Alpha 1 Acid Glycoprotein Recombinant Rabbit Monoclonal Antibody [JE31-16]
cat.: HA721396
Product Type: Recombinant Rabbit monoclonal IgG, primary antibodies
Species reactivity: Human
Applications: WB, IHC-P
Clonality: Monoclonal
Clone number: JE31-16
Form: Liquid
Storage condition: Store at +4℃ after thawing. Aliquot store at -20℃. Avoid repeated freeze / thaw cycles.
Storage buffer: 1*TBS (pH7.4), 0.05% BSA, 40% Glycerol. Preservative: 0.05% Sodium Azide.
Concentration: 1ug/ul
Purification: Protein A affinity purified.
Molecular weight: Predicted band size: 23.5 kDa
Isotype: IgG
Immunogen: Synthetic peptide within Human Alpha 1 Acid Glycoprotein aa 51-100 / 201.
Positive control: Human small intestine tissue lysates, human liver tissue.
Subcellular location: Secreted.
Recommended Dilutions:
  WB
  IHC-P

1:1,000
1:200
Uniprot #: SwissProt: P02763 Human
Alternative names: A1AG1_HUMAN AGP 1 AGP A AGP AGP1 Alpha 1 acid glycoprotein Alpha-1-acid glycoprotein 1 alpha-1-AGP Epididymis secretory sperm binding protein Li 153w glycoprotein, alpha-1-acid, of serum HEL S 153w OMD 1 ORM ORM1 Orosomucoid 1 Orosomucoid-1
Images
HA721396_1.jpg Fig1: Western blot analysis of Alpha 1 Acid Glycoprotein on human small intestine tissue lysates with Rabbit anti-Alpha 1 Acid Glycoprotein antibody (HA721396) at 1/1,000 dilution.

Lysates/proteins at 30 µg/Lane.

Predicted band size: 23.5 kDa
Observed band size: 45 kDa (Glycosylation)

Exposure time: 5 minutes;

4-20% SDS-PAGE gel.

Proteins were transferred to a PVDF membrane and blocked with 5% NFDM/TBST for 1 hour at room temperature. The primary antibody (HA721396) at 1/1,000 dilution was used in 5% NFDM/TBST at room temperature for 2 hours. Goat Anti-Rabbit IgG - HRP Secondary Antibody (HA1001) at 1:100,000 dilution was used for 1 hour at room temperature.
HA721396_2.jpg Fig2: Immunohistochemical analysis of paraffin-embedded human liver tissue with Rabbit anti-Alpha 1 Acid Glycoprotein antibody (HA721396) at 1/200 dilution.

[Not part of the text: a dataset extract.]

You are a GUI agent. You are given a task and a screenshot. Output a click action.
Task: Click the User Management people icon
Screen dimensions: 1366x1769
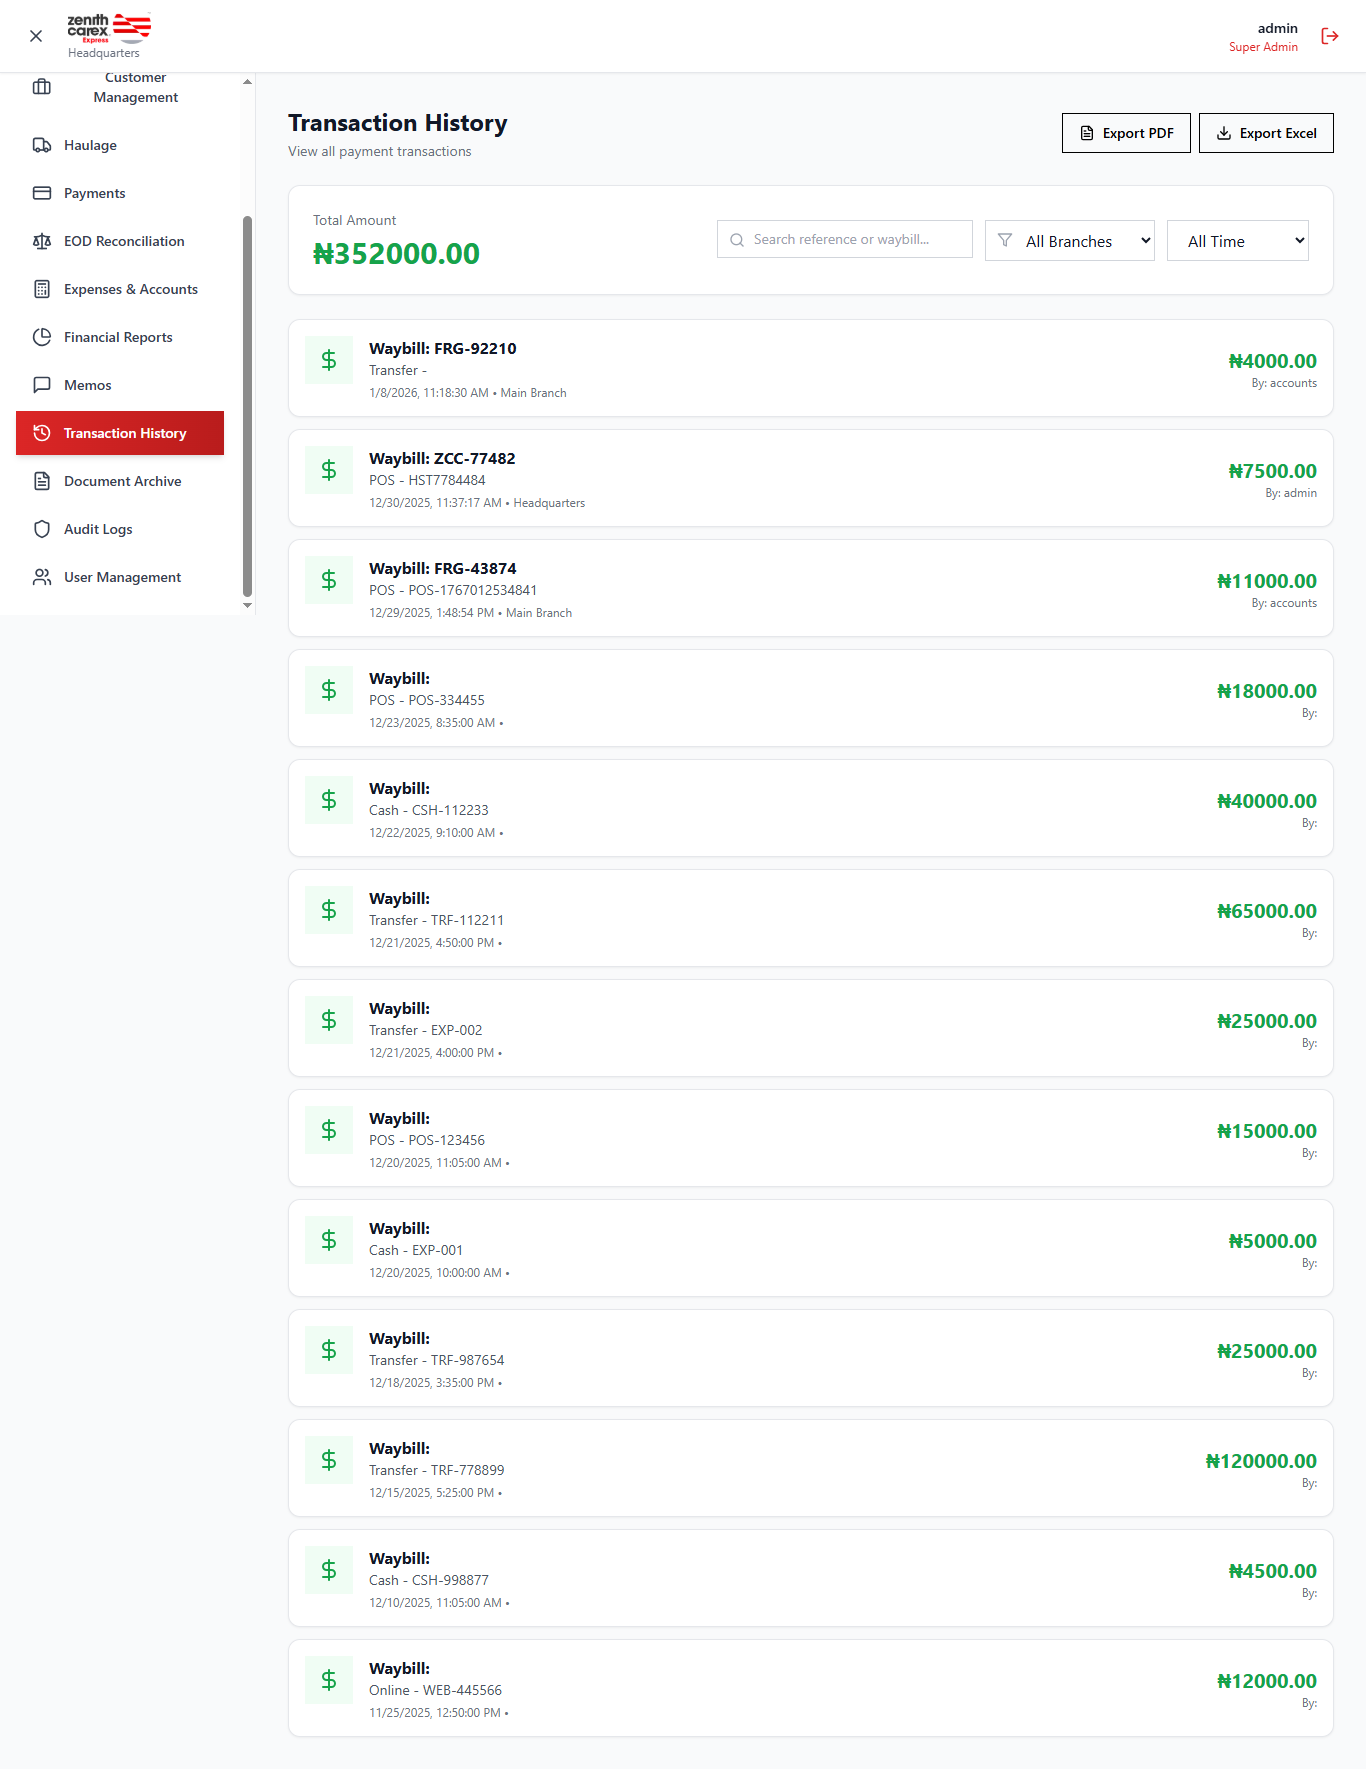[x=42, y=577]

The section was pre-treated using heat mediated antigen retrieval with Tris-EDTA buffer (pH 9.0) for 20 minutes. The tissues were blocked in 1% BSA for 20 minutes at room temperature, washed with ddH2O and PBS, and then probed with the primary antibody (HA721396) at 1/200 dilution for 1 hour at room temperature. The detection was performed using an HRP conjugated compact polymer system. DAB was used as the chromogen. Tissues were counterstained with hematoxylin and mounted with DPX.
Note: All products are “FOR RESEARCH USE ONLY AND ARE NOT INTENDED FOR DIAGNOSTIC OR THERAPEUTIC USE”.